The degenerative femoral head and the damaged acetabular cartilage are removed. The acetabular socket is reamed to accept the metal cup, which is then press-fitted or cemented into place and typically supplemented with screws. A polyethylene, ceramic, or metal liner is inserted into the cup. The femoral canal is prepared with rasps to the exact geometry of the femoral stem, which is then inserted and secured. The femoral head component—a ball—is attached to the stem. The new ball is then reduced into the cup. Soft tissue tension and implant stability are tested through range-of-motion examination before wound closure.

Total Knee Replacement: Surgical Technique

Precise bone cuts are the foundation of knee replacement. Using intraoperative guides (mechanical, computer-assisted, or robotic), the surgeon removes measured slices of bone from the distal femur, proximal tibia, and sometimes the back surface of the patella. The metal femoral and tibial components are sized to these cuts and trialed with polyethylene inserts to test stability, alignment, and flexion-extension gap balancing. Once optimal size and position are confirmed, final components are cemented or press-fitted into place.
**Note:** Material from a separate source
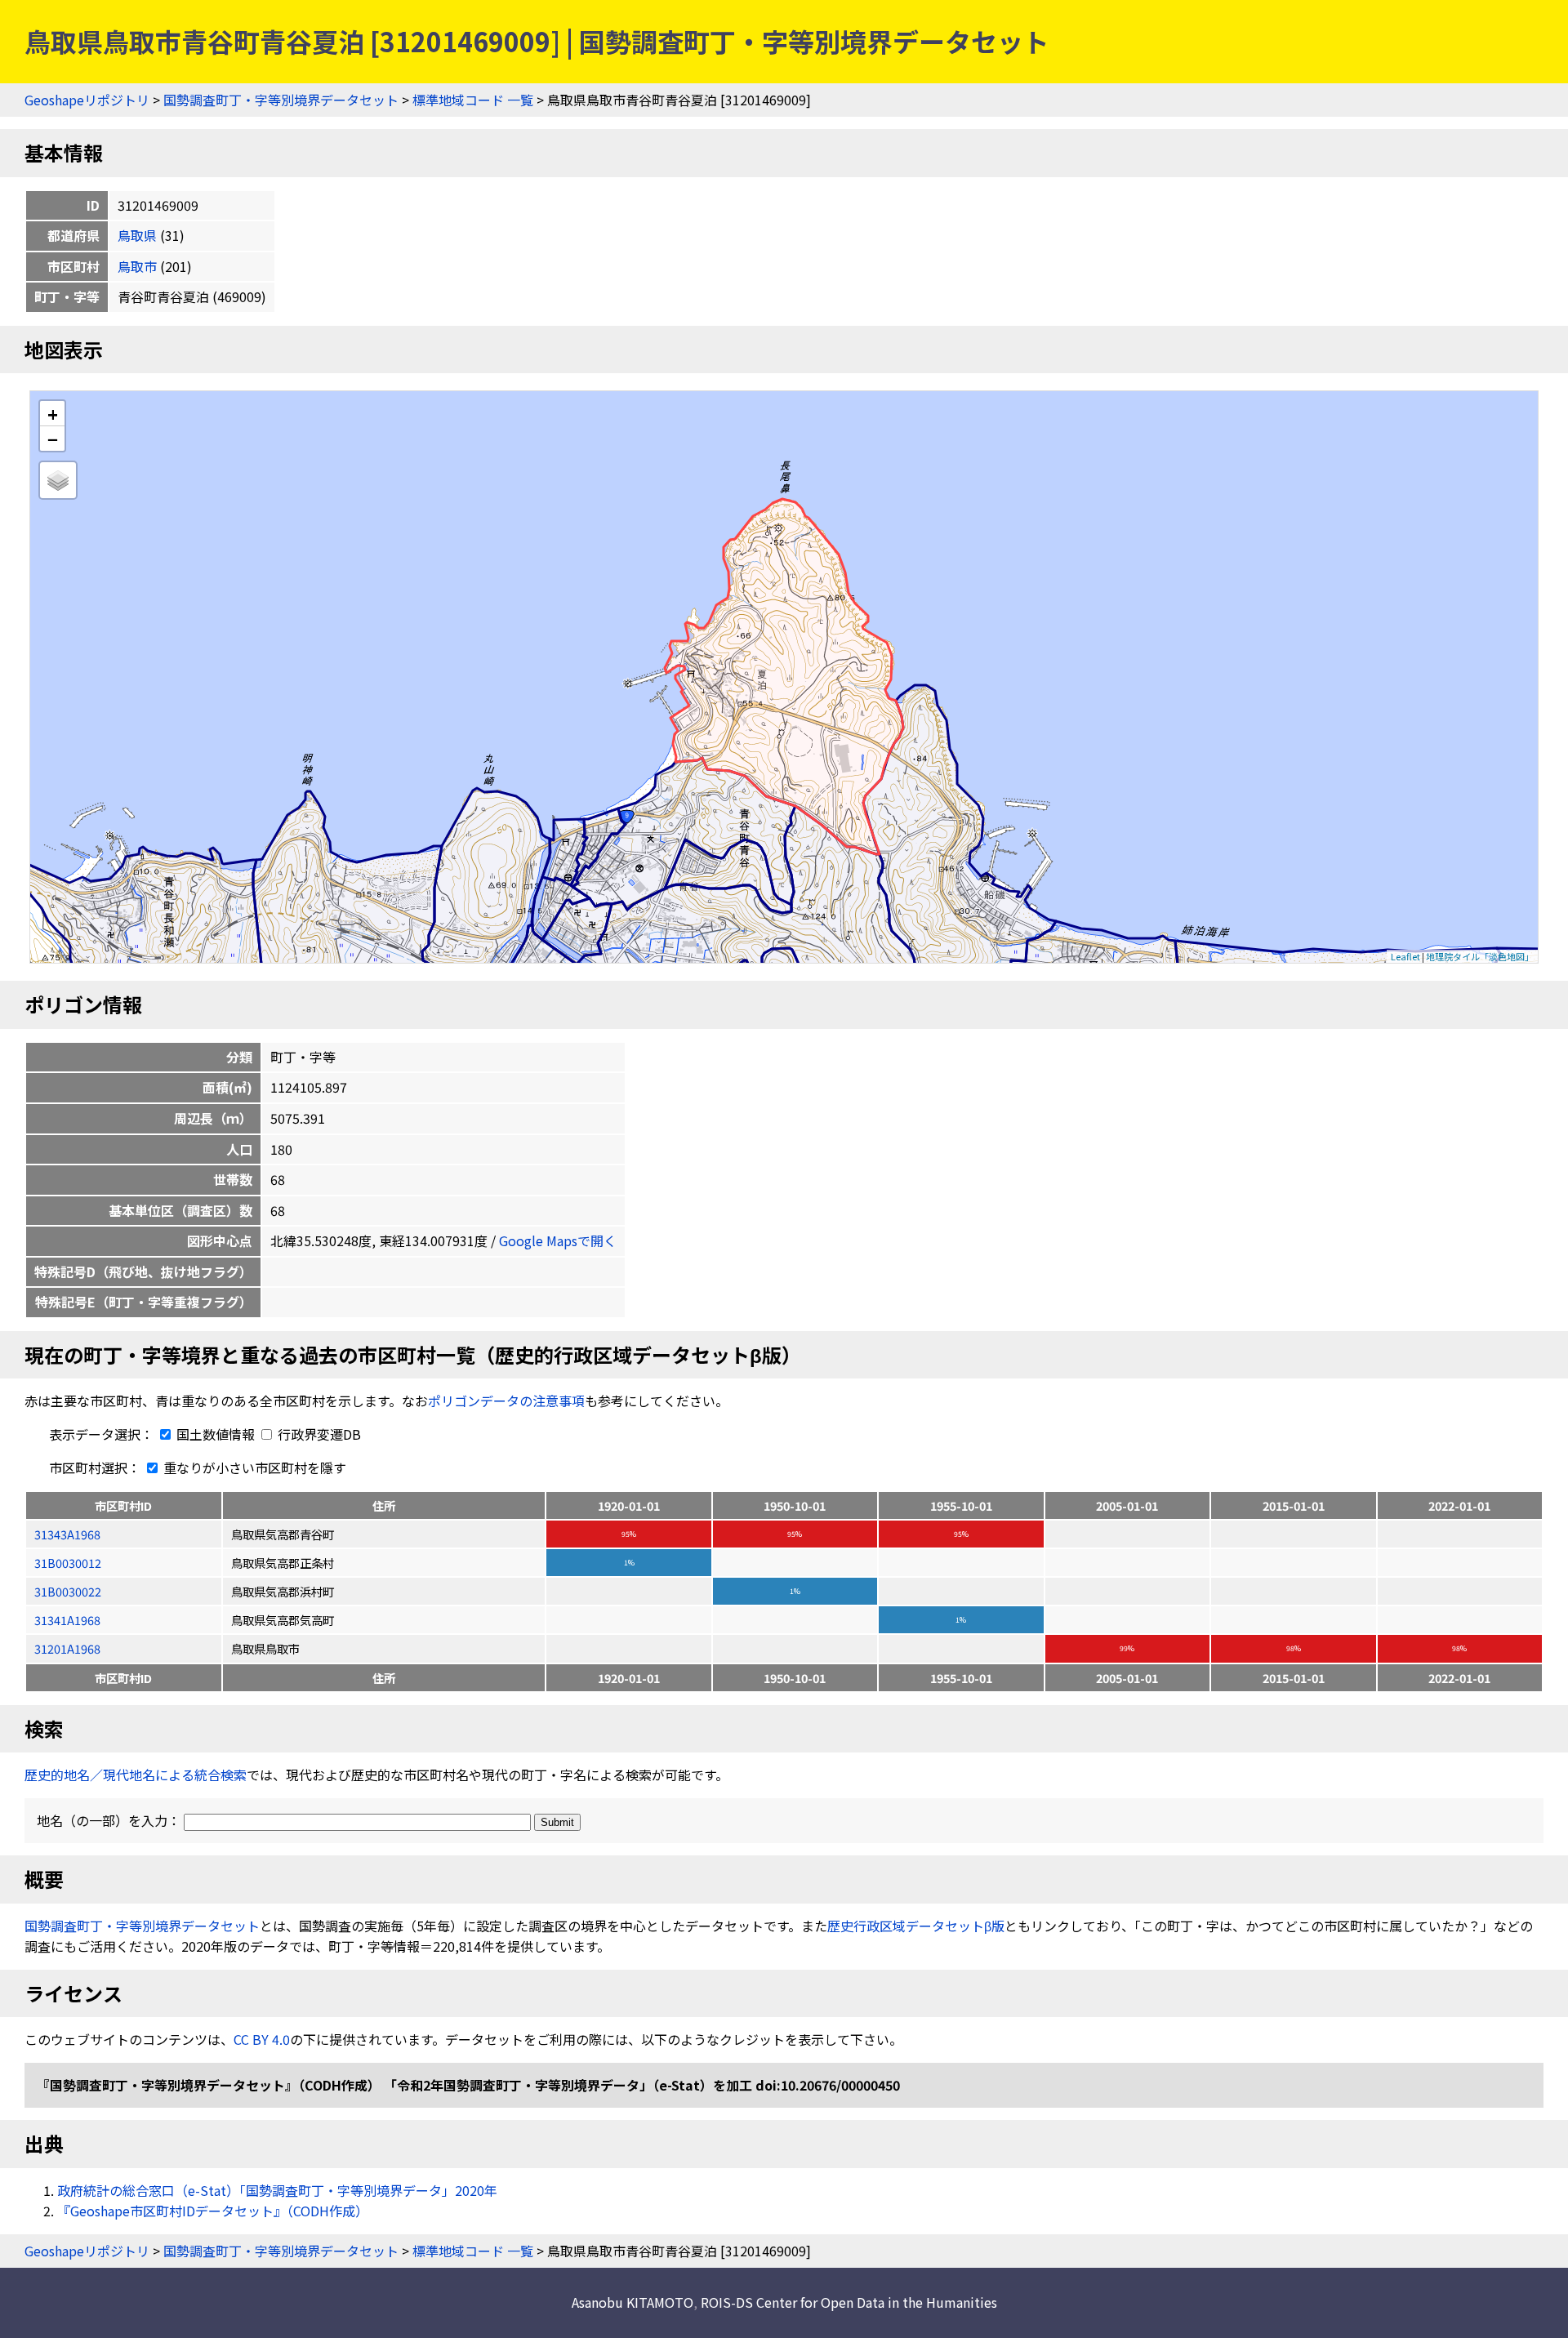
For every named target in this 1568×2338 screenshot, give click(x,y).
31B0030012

Robotic-assisted systems (Mako, Rosa) improve precision of bone cuts and implant positioning, with some evidence of improved early outcomes.

Anesthesia Options

General anesthesia: Patient unconscious; commonly used historically.
Spinal (subarachnoid) block: Numbs from the waist down; increasingly preferred as it reduces blood loss and postoperative nausea compared with general anesthesia.
Nerve blocks: Regional nerve blocks (femoral, adductor canal, sciatic) provide targeted postoperative analgesia, reducing opioid requirements.

Recovery Timeline

Milestone	Typical Timing
Standing and walking with assistance	Day 0–1 post-op (same-day or next-day mobilization is now standard)
Hospital discharge	1–3 days for TKA; often same-day or 1 day for THA at high-volume centers
Walking without aids (cane or walker)	4–6 weeks
Driving (automatic vehicle)	4–6 weeks after right-side surgery
Return to sedentary work	2–4 weeks
Return to physical work	3–6 months
Full functional recovery	3–12 months (knee typically longer than hip)
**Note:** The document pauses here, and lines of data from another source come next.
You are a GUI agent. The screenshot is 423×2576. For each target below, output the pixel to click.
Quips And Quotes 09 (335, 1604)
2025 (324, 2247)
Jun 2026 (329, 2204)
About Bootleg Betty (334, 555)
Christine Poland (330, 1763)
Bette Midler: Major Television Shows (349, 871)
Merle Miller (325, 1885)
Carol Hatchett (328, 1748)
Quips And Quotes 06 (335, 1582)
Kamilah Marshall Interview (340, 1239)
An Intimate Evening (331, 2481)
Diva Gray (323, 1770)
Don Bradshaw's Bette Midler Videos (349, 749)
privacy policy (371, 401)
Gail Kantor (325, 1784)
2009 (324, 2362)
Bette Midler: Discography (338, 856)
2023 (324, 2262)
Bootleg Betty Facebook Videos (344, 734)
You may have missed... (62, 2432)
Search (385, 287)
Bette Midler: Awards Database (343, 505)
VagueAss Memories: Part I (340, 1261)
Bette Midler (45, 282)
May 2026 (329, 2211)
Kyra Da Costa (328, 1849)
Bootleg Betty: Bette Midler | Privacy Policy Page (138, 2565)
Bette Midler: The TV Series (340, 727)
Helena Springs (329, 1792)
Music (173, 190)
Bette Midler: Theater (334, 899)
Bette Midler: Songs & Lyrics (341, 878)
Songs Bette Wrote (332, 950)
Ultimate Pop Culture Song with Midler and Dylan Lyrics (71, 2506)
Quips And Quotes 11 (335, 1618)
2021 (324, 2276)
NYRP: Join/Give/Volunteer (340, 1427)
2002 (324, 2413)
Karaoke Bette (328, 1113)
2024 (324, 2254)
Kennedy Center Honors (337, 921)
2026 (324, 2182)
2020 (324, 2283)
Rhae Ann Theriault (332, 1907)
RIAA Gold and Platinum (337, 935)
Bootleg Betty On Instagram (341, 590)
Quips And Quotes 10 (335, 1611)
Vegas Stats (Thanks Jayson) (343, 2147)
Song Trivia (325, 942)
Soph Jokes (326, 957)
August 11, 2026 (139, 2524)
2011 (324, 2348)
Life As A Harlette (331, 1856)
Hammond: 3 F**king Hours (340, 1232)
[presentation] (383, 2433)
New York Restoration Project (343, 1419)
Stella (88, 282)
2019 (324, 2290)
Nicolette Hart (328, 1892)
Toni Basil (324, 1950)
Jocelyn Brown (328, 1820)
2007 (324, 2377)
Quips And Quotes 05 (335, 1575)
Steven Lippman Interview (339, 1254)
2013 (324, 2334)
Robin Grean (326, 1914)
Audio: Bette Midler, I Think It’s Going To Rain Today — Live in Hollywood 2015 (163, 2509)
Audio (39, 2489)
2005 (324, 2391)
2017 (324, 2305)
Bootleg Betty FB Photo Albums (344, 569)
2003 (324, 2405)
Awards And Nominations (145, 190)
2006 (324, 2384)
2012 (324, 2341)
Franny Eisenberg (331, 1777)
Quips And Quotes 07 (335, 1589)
Long-Term Outcomes and Implant Lifespan

Modern implants are exceptionally durable. Data from national joint registries show that approximately 90–95% of total knee replacements and 95% of total hip replacements are still functioning at 10 years. Implant survival at 20 years is approximately 80–85% for TKA and 85–90% for THA in primary surgeries. Revision surgery—replacing a failed implant—is more complex and has lower success rates, making initial optimal implant positioning and patient selection critical.

The vast majority of patients report dramatic pain relief and functional improvement. Studies consistently show 85–90% patient satisfaction rates, with patients returning to recreational activities such as walking, cycling, swimming, and golf. High-impact activities like running on hard surfaces are generally discouraged to minimize implant wear.

Risks and Complications

All major surgeries carry risk. Specific concerns in joint replacement include deep vein thrombosis (DVT) and pulmonary embolism—addressed with anticoagulation and early mobilization; periprosthetic joint infection (PJI), which affects approximately 1–2% of primary replacements and is devastating if not promptly treated; implant loosening over time; and instability or dislocation, particularly in the first few months after hip replacement. Metal hypersensitivity reactions to cobalt-chromium can rarely cause local tissue necrosis (pseudotumor), particularly with metal-on-metal bearings that have largely been abandoned.